• ABOUT THIS EXERCISE: Copy out all lines from the material that contain the string "height".

***** GIVEN RECORDS *****

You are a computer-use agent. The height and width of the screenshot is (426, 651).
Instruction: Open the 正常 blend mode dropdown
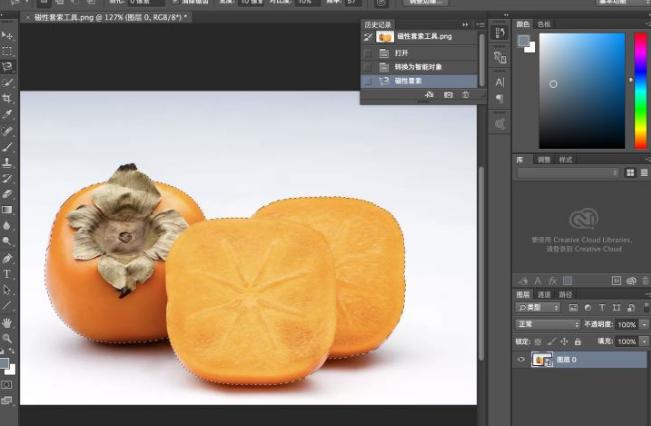tap(547, 325)
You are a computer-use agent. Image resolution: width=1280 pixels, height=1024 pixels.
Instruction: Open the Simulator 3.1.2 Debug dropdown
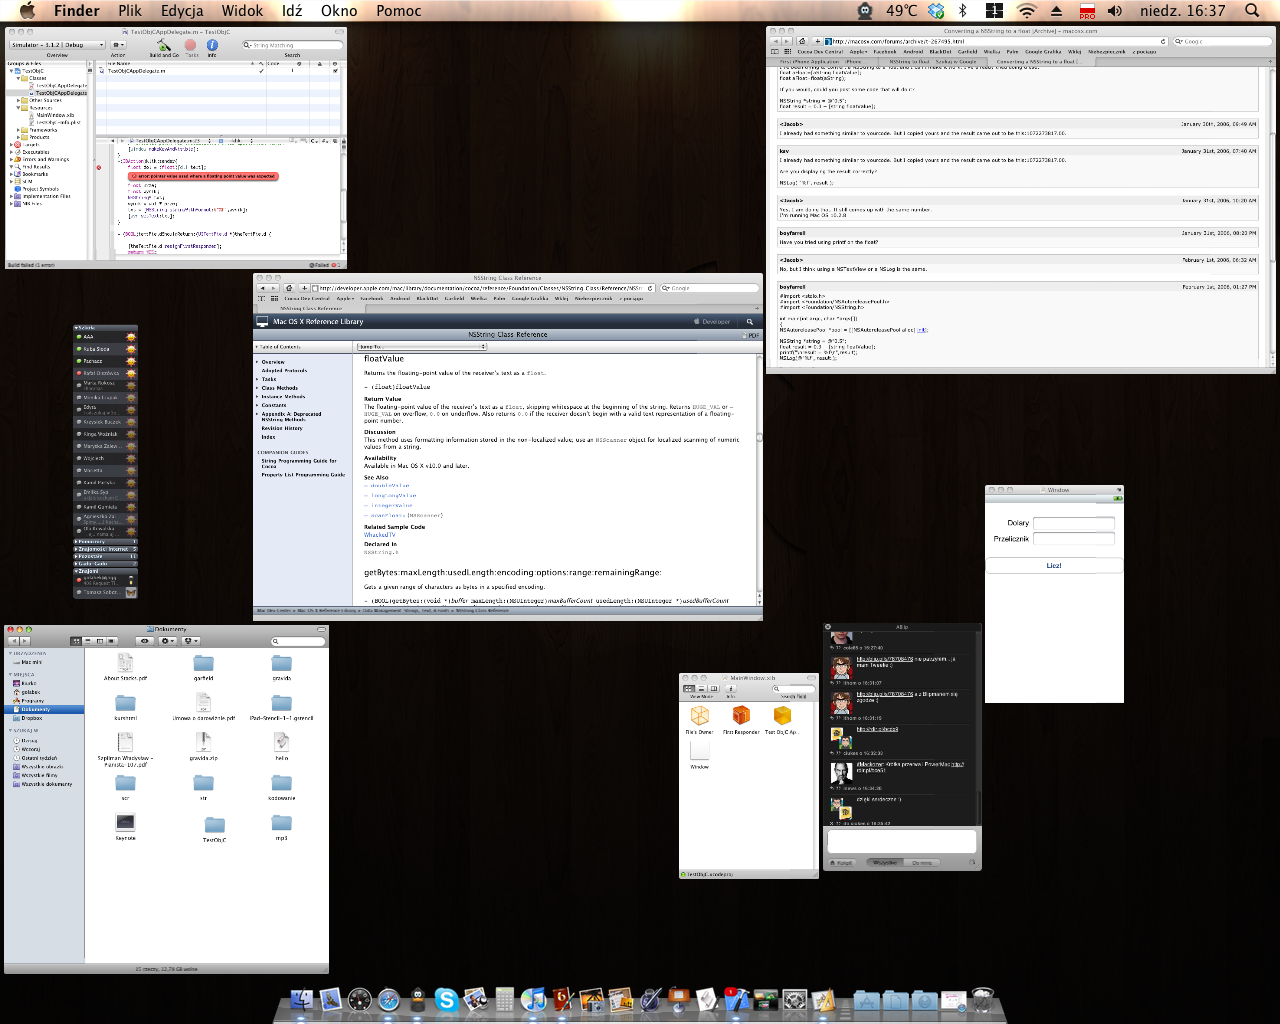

*****

• RESPONSE TO THIS TASK:
You are a computer-use agent. The height and width of the screenshot is (426, 651).
You are a computer-use agent. Image resolution: width=1280 pixels, height=1024 pixels.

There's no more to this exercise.